§ What you are asked to do
In the commentary on oil prices below, what are plummeting oil prices said to be a symptom of?

Submitted by James H Kunstler via Kunstler.com,
The mentally-challenged kibitzers “out there” — in the hills and hollows of the commentary universe, cable news, the blogosphere, and the pathetic vestige of newspaperdom — are all jumping up and down in a rapture over cheap gasoline prices. Overlay on this picture the fairy tale of coming US energy independence, stir in the approach of winter in the North Dakota shale oil fields, put an early November polar vortex cherry on top, and you have quite a recipe for smashed expectations.
Plummeting oil prices are a symptom of terrible mounting instabilities in the world. After years of stagnation, complacency, and official pretense, the linked matrix of systems we depend on for running our techno-industrial society is shaking itself to pieces. American officials either don’t understand what they’re seeing, or don’t want you to know what they see. The tensions between energy, money, and economy have entered a new phase of destructive unwind.

(Screenshot grounding data)
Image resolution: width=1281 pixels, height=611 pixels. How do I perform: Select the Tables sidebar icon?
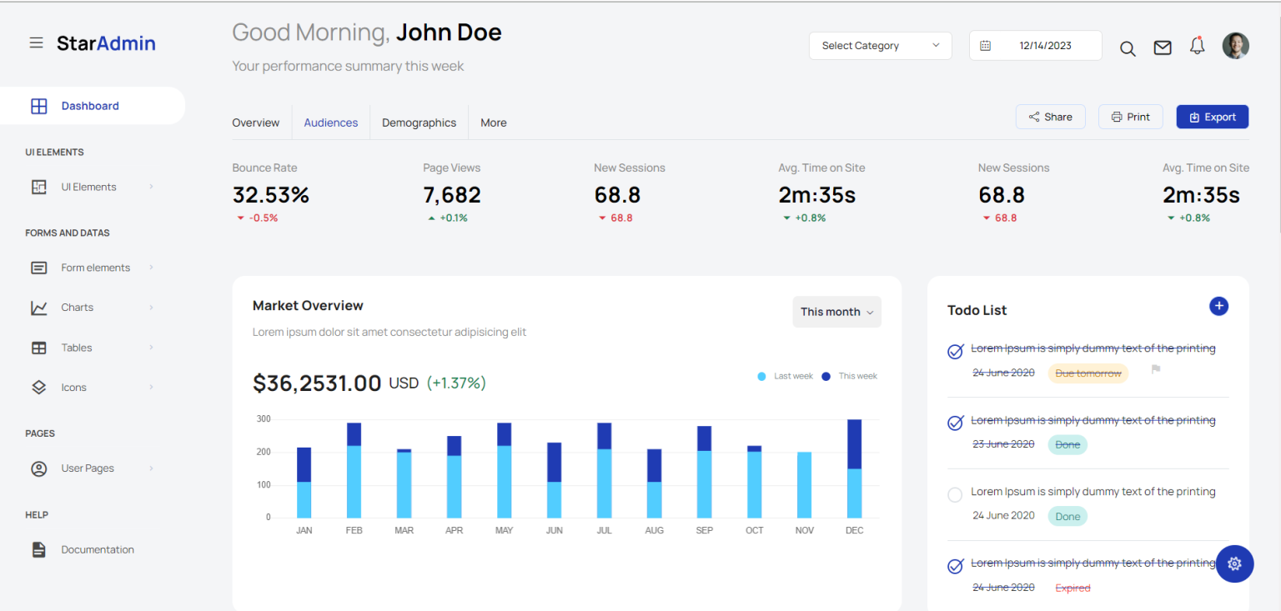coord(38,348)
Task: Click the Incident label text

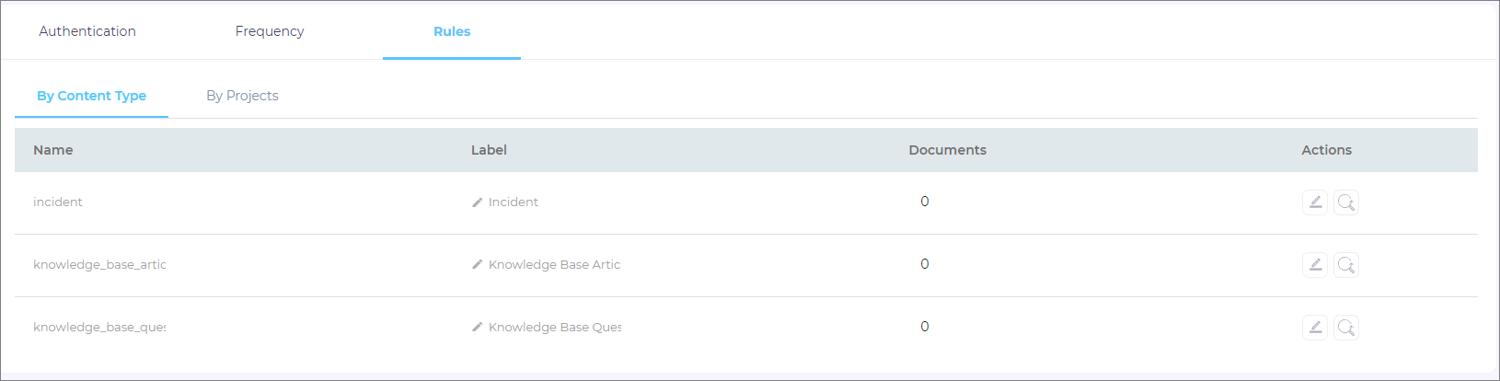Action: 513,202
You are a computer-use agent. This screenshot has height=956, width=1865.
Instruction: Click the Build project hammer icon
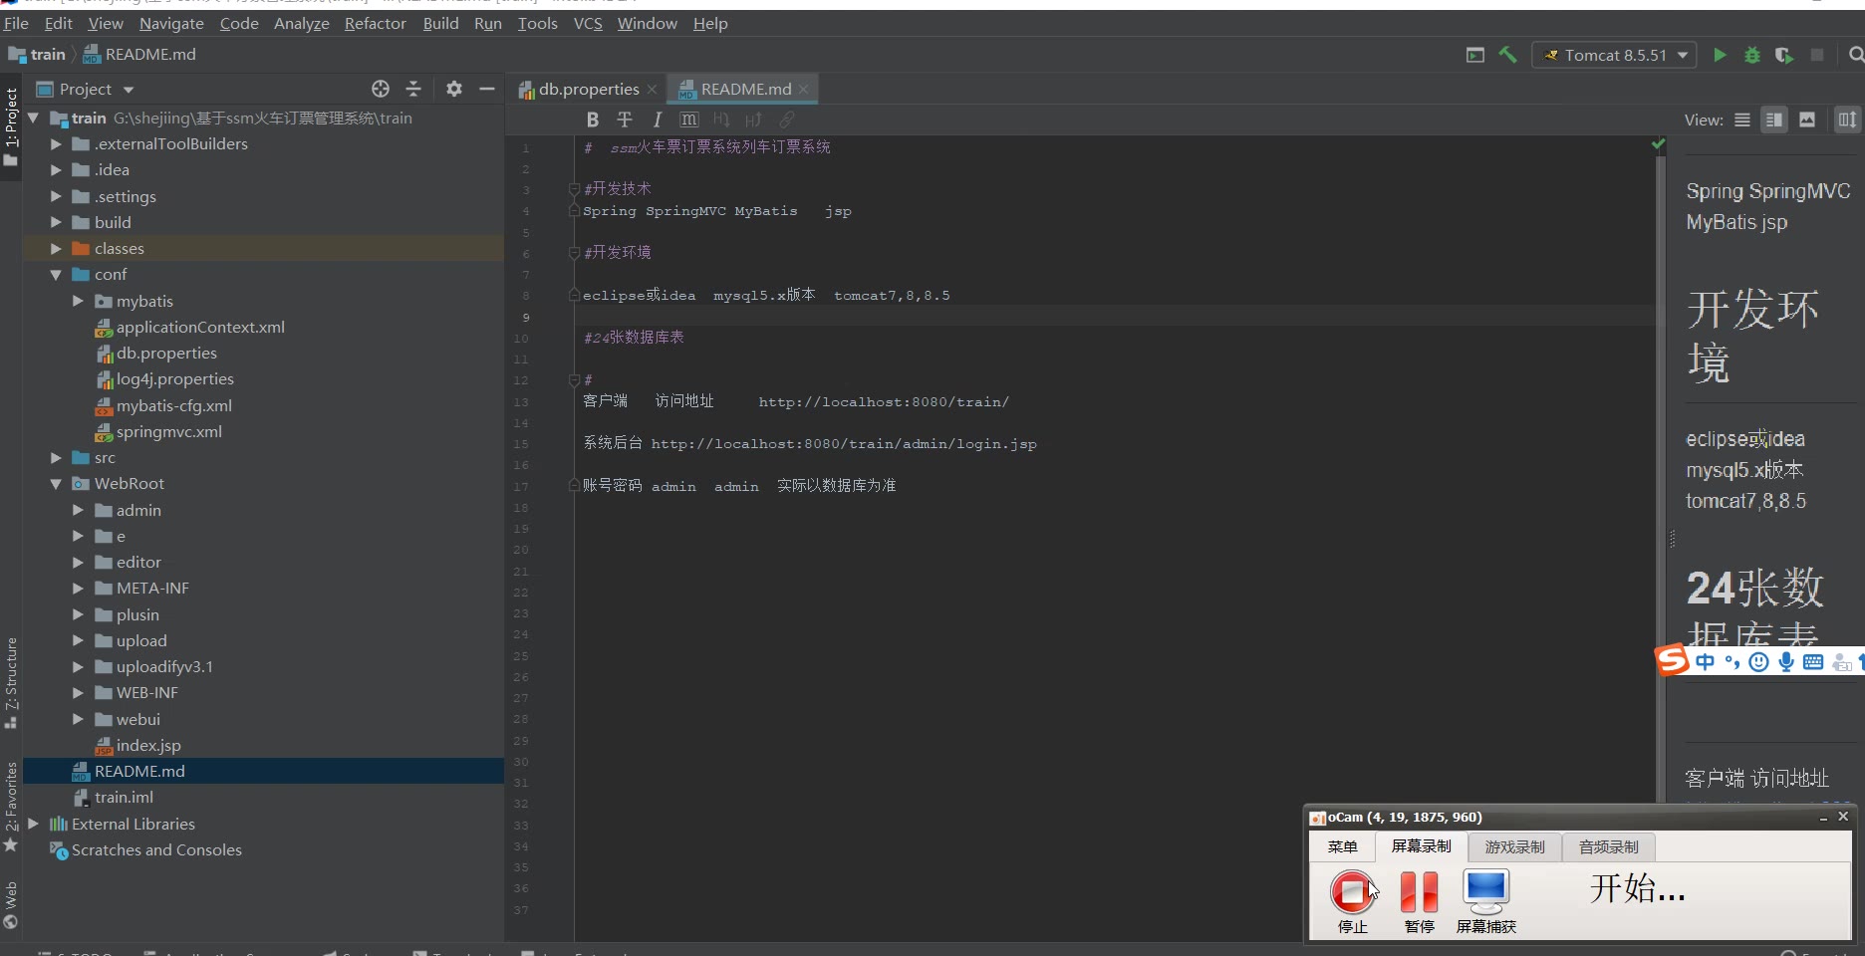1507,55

§ Exercise answer
Terrible mounting instabilities in the world.